* Page *
So the AI, in that case, is kind of like an assistant that can help you to craft the output specifically to the needs that the instructional designers have. This is just a picture of the new capabilities of Shape. And very important is that Shape is going to be able to produce very engaging learning activities. And, yeah.
Very great. Yeah. Awesome. So then from a monetization perspective, like, you still have original Docebo Shape. What's gonna happen to that? What's the timing on this next version? How will that be monetized?
Yeah. Let's just put it that the incremental features and capabilities—I'm not naming every feature, but that Giuseppe just spoke about—are going to be separately packaged as, as we call the Creator Pack. I'm just simplifying some of the, the kind of the go-to-market motion. And that is the add-on that the customer will acquire from us. And so it'll be separately monetized. We can probably touch on it if you want, Josh. There's a relation, but there's another separate monetization on Virtual Roleplay which plays nicely with Shape, because once you, you know, what Giuseppe said is important because once you generate content and it's hyper-personalized to the end user, your learning path will be different to his. And even simple things as Q&A, quizzes, so on and so forth.
But then at the end of it, the question is, how do you practice it? That's where our technology, which is the second product which we will separately monetize, will be Virtual Roleplay. I'm happy to go into it, but yes.
Sure. Why not? Go ahead.
Yeah. So the Virtual Roleplay is a new, I feel like, way of learning. You know, like, usually, the problem that we have with, you know, learning inside a learning management system, let's be frank, is the engagement. So we call it click and sleep because people like click buttons, next, next, next slide, watch a video passively. And that's actually a big problem because if the learner is not engaged, you're not generating the value you want with the software. So we are solving that problem of engagement by creating new and fresh ways of consuming content. And this is a Virtual Roleplay which is actually like a simulation-based learning where let's say, like, you are a salesperson and you want to do sales enablement, right? So you want to learn how to sell Docebo style in case you are a salesperson inside Docebo.
What we're doing with the Virtual Roleplay is that we are able to read all the transcripts of calls, also successful calls that a person in Docebo will do. And then we are able to import this kind of style inside the system. So now the learner is able to simulate what can be, for example, a call with a with a client. And the client will mimic the same kind of language and style of a real client of Docebo because it has ingested the data. And it can do a simulation of what could be a real call. After the simulation is completed, our AI system is able to generate an assessment report that is based as well on this kind of data that's ingested. And this actually is game-changing because now the learner can get feedback directly from the interaction.
Very importantly, that there are other software in the market that have this kind of simulation-based. But those software have, kind of like, scripted simulations. So the simulation will always be the same. In this case, since we have this other part which is Docebo Shape that is reading all this information, every simulation is actually new. And the learner can really enjoy every time, like, a new conversation also but following the guidelines that we set up.

* Requirements *
1 - Please reproduce the entries from the line containing "Where should I click to: Click the bold" to the line containing "Open Data for", both included, with their requests unchanged. Scale every coordinate in the answers by 2.2 and round to whole numbers, with halves rounding up.
2 - Pick up the transcript about Docebo Shape and Virtual Roleplay after its final sentence and continue it.
The transcript above and the entries after it are unrelated material.

* Data rows *
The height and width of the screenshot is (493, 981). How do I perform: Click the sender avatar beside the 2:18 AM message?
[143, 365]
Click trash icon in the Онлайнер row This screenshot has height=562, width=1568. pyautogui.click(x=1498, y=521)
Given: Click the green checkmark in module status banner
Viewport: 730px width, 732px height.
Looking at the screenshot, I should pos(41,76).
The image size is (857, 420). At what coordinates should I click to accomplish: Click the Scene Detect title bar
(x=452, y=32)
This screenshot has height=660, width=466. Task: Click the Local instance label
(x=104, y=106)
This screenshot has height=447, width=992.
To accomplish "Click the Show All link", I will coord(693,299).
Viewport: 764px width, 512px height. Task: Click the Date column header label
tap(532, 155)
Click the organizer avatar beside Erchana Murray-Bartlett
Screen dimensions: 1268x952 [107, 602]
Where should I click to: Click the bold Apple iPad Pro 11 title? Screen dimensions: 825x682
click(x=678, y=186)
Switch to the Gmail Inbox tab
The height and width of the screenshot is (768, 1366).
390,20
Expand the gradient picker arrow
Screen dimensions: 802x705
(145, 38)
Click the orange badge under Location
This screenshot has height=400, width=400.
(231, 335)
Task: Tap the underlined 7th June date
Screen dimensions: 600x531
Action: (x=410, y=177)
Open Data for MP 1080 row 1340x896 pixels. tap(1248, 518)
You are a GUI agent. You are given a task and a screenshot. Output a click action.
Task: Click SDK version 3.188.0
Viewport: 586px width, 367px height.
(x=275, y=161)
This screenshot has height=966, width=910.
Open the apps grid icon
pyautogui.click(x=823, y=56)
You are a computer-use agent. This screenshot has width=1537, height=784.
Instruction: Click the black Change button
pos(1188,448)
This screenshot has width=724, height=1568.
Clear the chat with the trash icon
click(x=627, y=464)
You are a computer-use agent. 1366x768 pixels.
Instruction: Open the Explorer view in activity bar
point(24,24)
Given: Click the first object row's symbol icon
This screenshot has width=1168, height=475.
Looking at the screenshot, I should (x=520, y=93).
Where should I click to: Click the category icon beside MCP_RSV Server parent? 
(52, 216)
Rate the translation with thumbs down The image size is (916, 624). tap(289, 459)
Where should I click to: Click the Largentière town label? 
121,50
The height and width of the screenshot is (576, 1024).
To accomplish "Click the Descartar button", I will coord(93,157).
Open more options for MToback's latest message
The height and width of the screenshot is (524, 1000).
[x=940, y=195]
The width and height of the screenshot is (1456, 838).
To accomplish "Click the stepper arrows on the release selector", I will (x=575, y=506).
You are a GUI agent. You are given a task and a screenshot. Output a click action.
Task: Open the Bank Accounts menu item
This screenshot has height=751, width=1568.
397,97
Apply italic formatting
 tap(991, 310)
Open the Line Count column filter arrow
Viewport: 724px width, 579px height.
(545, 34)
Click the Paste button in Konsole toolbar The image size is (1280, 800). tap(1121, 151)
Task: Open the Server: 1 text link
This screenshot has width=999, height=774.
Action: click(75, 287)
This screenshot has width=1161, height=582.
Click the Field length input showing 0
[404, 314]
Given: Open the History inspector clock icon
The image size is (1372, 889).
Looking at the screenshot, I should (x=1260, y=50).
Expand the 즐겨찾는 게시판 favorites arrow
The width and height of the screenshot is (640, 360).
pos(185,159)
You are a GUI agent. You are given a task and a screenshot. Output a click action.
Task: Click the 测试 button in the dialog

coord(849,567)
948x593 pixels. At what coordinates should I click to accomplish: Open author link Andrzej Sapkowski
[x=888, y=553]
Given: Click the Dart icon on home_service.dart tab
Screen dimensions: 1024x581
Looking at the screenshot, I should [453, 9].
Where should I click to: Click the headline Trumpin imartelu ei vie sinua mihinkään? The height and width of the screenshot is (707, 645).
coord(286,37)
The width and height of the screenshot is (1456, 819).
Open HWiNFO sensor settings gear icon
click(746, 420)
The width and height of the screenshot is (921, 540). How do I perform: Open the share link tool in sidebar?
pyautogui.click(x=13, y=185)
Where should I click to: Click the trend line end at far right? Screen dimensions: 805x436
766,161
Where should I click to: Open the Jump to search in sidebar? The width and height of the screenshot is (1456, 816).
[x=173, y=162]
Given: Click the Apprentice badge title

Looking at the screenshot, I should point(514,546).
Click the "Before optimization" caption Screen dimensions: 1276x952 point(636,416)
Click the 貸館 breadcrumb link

* The answers *
1 -
Where should I click to: Click the bold Apple iPad Pro 11 title? Screen dimensions: 825x682
click(x=1492, y=409)
Switch to the Gmail Inbox tab
The height and width of the screenshot is (768, 1366).
858,44
Expand the gradient picker arrow
Screen dimensions: 802x705
(319, 84)
Click the orange badge under Location
This screenshot has height=400, width=400.
(508, 737)
Task: Tap the underlined 7th June date
Screen dimensions: 600x531
Action: (x=902, y=389)
Open Data for MP 1080 row 1340x896 pixels. tap(2746, 1140)

2 -
So I mean, just to give some perspective, when we built the initial prototype, I tried to sell to this virtual avatar. It's fascinating how challenging and objections I got, that you know, I was trying to practice and trying to sell to an enterprise company myself. And the avatar, it's an avatar on the other side real-time speaking to you. And he, it was a he, I guess, is virtual, but it's he. And the objections I got, I would never have got myself talking to a regular customer because he picked up on the—I don't know if it's he or she. It doesn't matter. I'm the avatar. But he picked up on certain capabilities I spoke about in the call. And they're like, "Well, the other person, the other competitor also has it.
Why are you so better?" This is an extreme level of challenging in terms of a cold call. You get a full report card at the end of the virtual call. Now your manager, whoever it is in the sales organization, understands what your capabilities are, how you should have started the cold call, what features you told the customer about, what did you miss, how did you close, what products and features you didn't tell them about. I mean, that's the power in our role. We'll start like, I think Giuseppe spoke about sales enablement. But for the two big use three big use cases for us will be sales enablement followed by customer support. Then third, you know, just onboarding and just helping employees within the organization move different roles and practice how they can enable themselves.
Great. Really interesting use case. Wanna spend a couple minutes on competition, partnerships, before moving to financials if you are the CFO?
Yeah.
Competition. I guess one observation, if an analyst and investor's coming to do some work on this space, you'll see LMS, LXP, HCM providers, content providers, like specialized. There's a lot of vendors. It seems crowded. So who do you actually compete against? And, you know, where do you win? Where might a company select another vendor?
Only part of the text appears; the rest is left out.